Results：We measured considerable genomic variation in glioma patients at different times under the stress of first-line treatment. In gliomas dominated by genomic alleles with low frequency (VAF < 1%), radiographic residues had higher VAF (p = 0.016), and patients with postoperative recurrence also had higher VAF (p < 0.0001). Under the pressure of treatment, polyclonal mutations gradually increased with tumor evolution, and high-frequency dominant clones gradually appeared. Samples of relapsed TISF contained more abundant clonal mutations. Sequencing of relapsed tumor tissue and relapsed TISF samples showed high consistency in mutation detection and estimation of allele frequency (p < 0.0001, VAF correlation, R² = 0.8737). Heterogeneity at different stages of the tumor was shown in patients who were continuously monitored. We determined that TISF may detect elevated Tumor DNA variant allele fraction prior to positive imaging findings and effectively identify patients with pseudoprogression.

Conclusions: Continuous TISF-DNA analysis reveals the evolutionary structure of gliomas under first-line therapy and can be used to track postoperative residual disease and tumor recurrence. Most importantly, it could move glioma research forward.

Glioblastoma

heterogeneity

Early recurrence

ctDNA relapse

Tumor in situ fluid

Glioma is the most common primary intracranial malignancy and there is no standard treatment for recurrence¹. Recent advances have shown that there is significant epigenetic and environmental heterogeneity within gliomas, which are linked together to lead to extreme phenotypic heterogeneity at the cellular level, providing multiple therapeutic resistance mechanisms, and complicating the treatment of gliomas for recurrence².

Enhanced detection of minimal residual disease by targeted sequencing of phased variants in circulating tumor DNA³, guiding adjuvant immunotherapy⁴,tumor early relapse detection⁵, tracking the evolutionary dynamics and heterogeneity of tumors⁶, Positive ctDNA is considered as possible evidence of early cancer molecular residual disease (MRD)^7-10. The clinical correlation between ctDNA and cancer is the direction of future clinical decision making. Nevertheless, the related research in glioma is seriously insufficient. Due to the special anatomical location of gliomas, it is difficult to detect effective cfDNA fragments in the blood. CSF-ctDNA is only positive when the tumor load is high^11-13, which loses the genomic evolution information of gliomas under the treatment pressure. TISF-DNA as a biomarker of glioma load is our latest discovery¹⁴. It overcomes the shortcomings of tissue-based biomarkers, enables rapid sampling and multiple continuous monitoring to detect tumor heterogeneity in a timely manner.
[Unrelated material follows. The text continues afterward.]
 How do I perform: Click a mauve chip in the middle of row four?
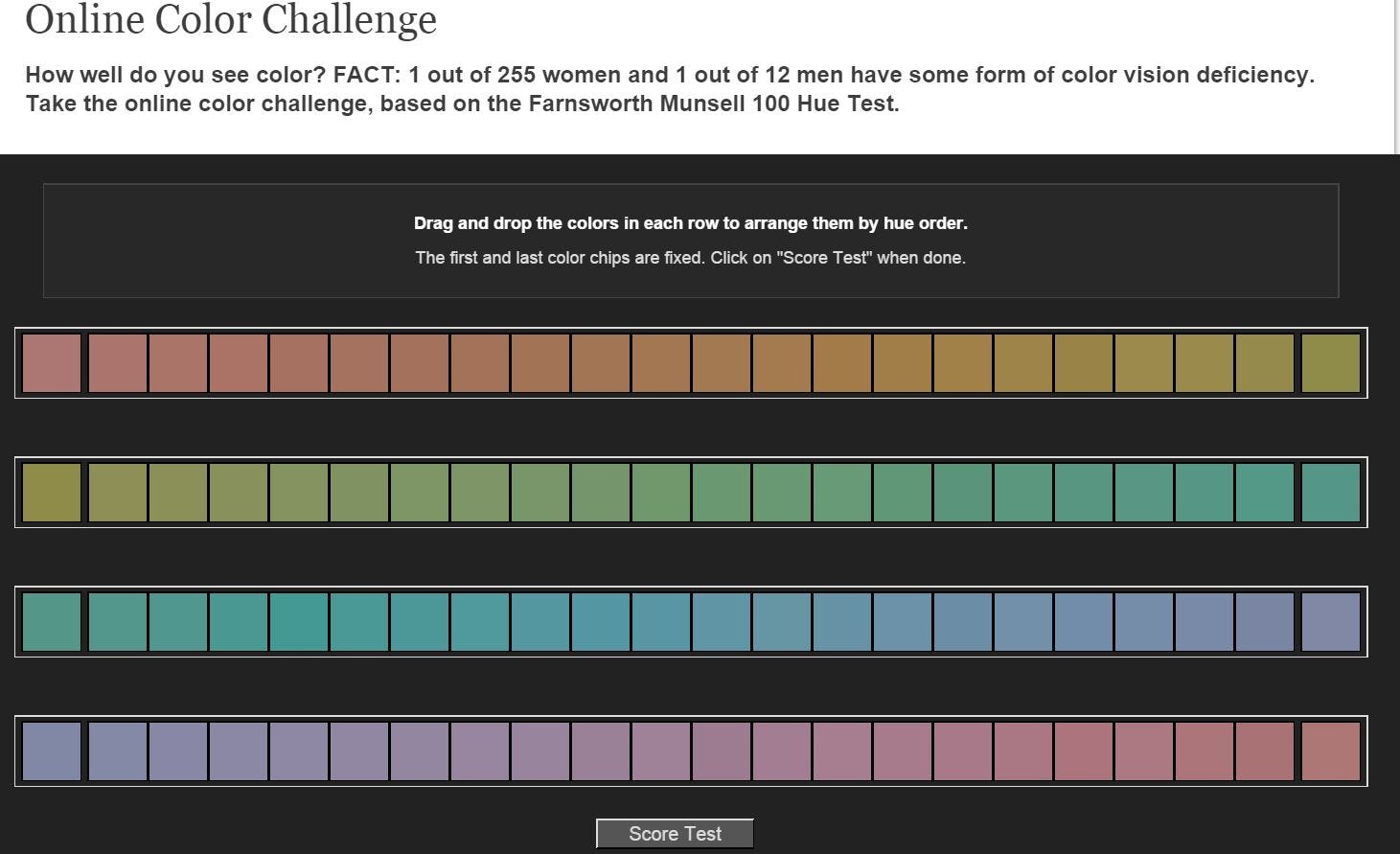[690, 753]
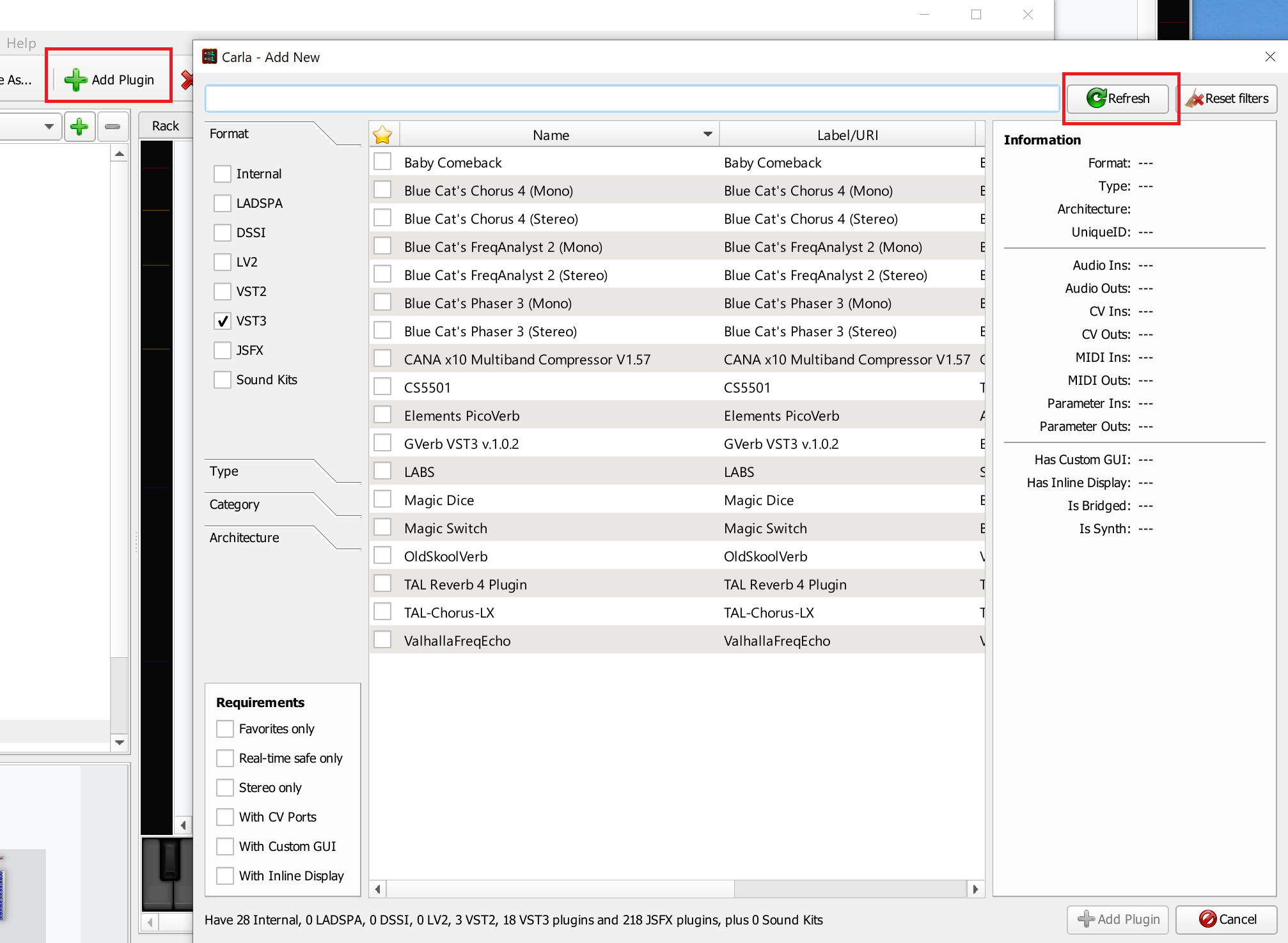Switch to the Rack tab
The image size is (1288, 943).
pos(165,126)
We found that TISF-DNA was more sensitive to low tumor load, while the TISF collection process was even less invasive than lumbar puncture, and TISF was superior to cerebrospinal fluid (CSF) even when gliomas were adjacent to CSF systems¹⁵. We found not only a higher positive rate of TISF-DNA in the early postoperative period, but also a higher concentration of cfDNA than CSF, even in paired samples tested at the same time¹⁶. However, continuous monitoring is needed to understand the evolution of postoperative glioma recurrence, and relevant studies are still insufficient at present.

We conducted a prospective and observational study to monitor the temporal heterogeneity of gliomas under first-line therapy using continuous TISF-DNA testing and investigate its potential relevance to clinical outcomes.

Study approval

Approval was obtained from the Ethics Committee and Institutional Review Committee of the People’s Hospital of Henan Province. The procedures used in this study adhere to the tenets of the Declaration of Helsinki. All methods are carried out according to the approved guidelines. Obtain written informed consent from all patients.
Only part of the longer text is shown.